Everything Is Terrifying, Danger Is Everywhere
Is *insert random, totally innocuous baby product name here* tantamount to giving my child arsenic? How come everyone uses it and it’s still being sold if it’s supposedly lethal? What did it mean a minute ago there when he yawned and farted at the same time? Should I look it up? Is it reinforcing gender stereotyping if I call my baby “little man”? Will he grow up to be a sociopath if I listen to my headphones while pushing the pram? How do I obey everything I read on the internet when it’s all so damn contradictory? The Fear is real.
The Wind Is Real
How the hell have we put man on the moon and perfected organ transplants but not addressed the wind issue. Before kids you may have heard about wind. You may have noticed it’s a bit of an issue for babies but what you didn’t realise is that it is, in fact, NOT an issue for babies but for their parents.

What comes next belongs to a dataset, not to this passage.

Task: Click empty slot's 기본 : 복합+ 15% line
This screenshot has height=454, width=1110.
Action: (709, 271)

Wind will swiftly become the BANE OF YOUR EXISTENCE (closely followed by complete strangers telling you what your baby needs).
Tummy Time Doesn’t Effing Matter
Tummy Time never figured in your life before and then suddenly it consumes your every thought. “He doesn’t seem to like that,” my husband commented as our 10-week-old lay sobbing into the carpet during another hell-session of the dreaded Tummy Time. Our generation didn’t have Tummy Time and we mostly seemed to have mastered head control (just don’t look at me when I’m a few wines in, the head does loll somewhat I admit). I ditched tummy time on the second baby and if, in the future, he wants to blame stuff on my neglecting this crucial training then so be it.

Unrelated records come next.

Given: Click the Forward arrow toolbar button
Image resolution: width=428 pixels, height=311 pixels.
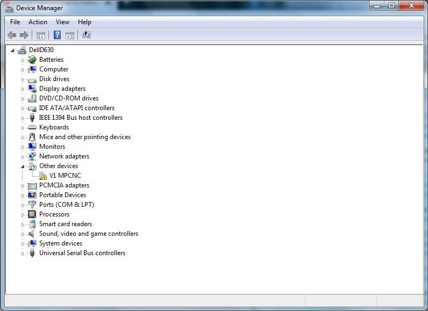Looking at the screenshot, I should [24, 35].
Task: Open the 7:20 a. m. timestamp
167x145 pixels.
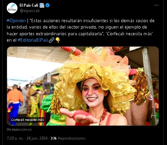Action: 15,138
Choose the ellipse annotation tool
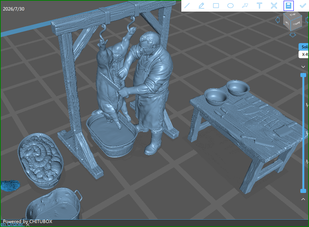 click(x=230, y=6)
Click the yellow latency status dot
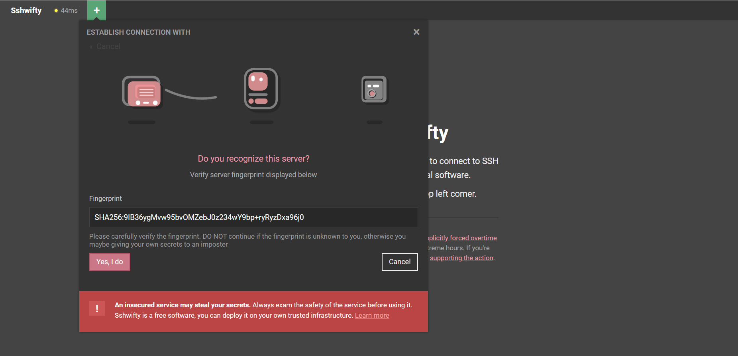Screen dimensions: 738x356 click(x=56, y=11)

Your Baby Does Weird stuff
Sometimes in the early weeks the child would become transfixed by apparently nothing just beyond my right shoulder. What was he looking at? The damp stain on the ceiling? The ghosts of the spinster sisters who lived in the house before us? It really freaked me out, was he plotting to kill me in my sleep with a hammer in 16 years time? Trying to do a poo? I really needed a full night’s sleep at this point.
Your Body Does Weird Stuff
The sweating all night, the crying at old episodes of Grand Designs – “they just wanted the cantilevered mezzanine dammit”, the leaking from, well, everywhere… Your whole body is going bananas and it’s all completely beyond your control. It eventually settles down, wearing pyjamas round the clock until then definitely helps.
You Do Weird Stuff
I seem to remember Googling the phrase “4 week old baby doesn’t love me”.
Sh*t Just Doesn’t Faze You Anymore
And by this I do mean literal sh*t – during a recent nappy change, I caught a poo barehanded and I didn’t even flinch.
There’s A New Normal
I spent a good chunk of the first year in a haze of crying jags, occasional euphoria and endlessly wondering when things would get back to normal? At some stage, you resurface from this tumult of new motherhood and find that the world has carried on as if nothing has happened and gradually you carry on as well and you genuinely can’t really remember what it was like before barehanded poo-catching and gummy smiles.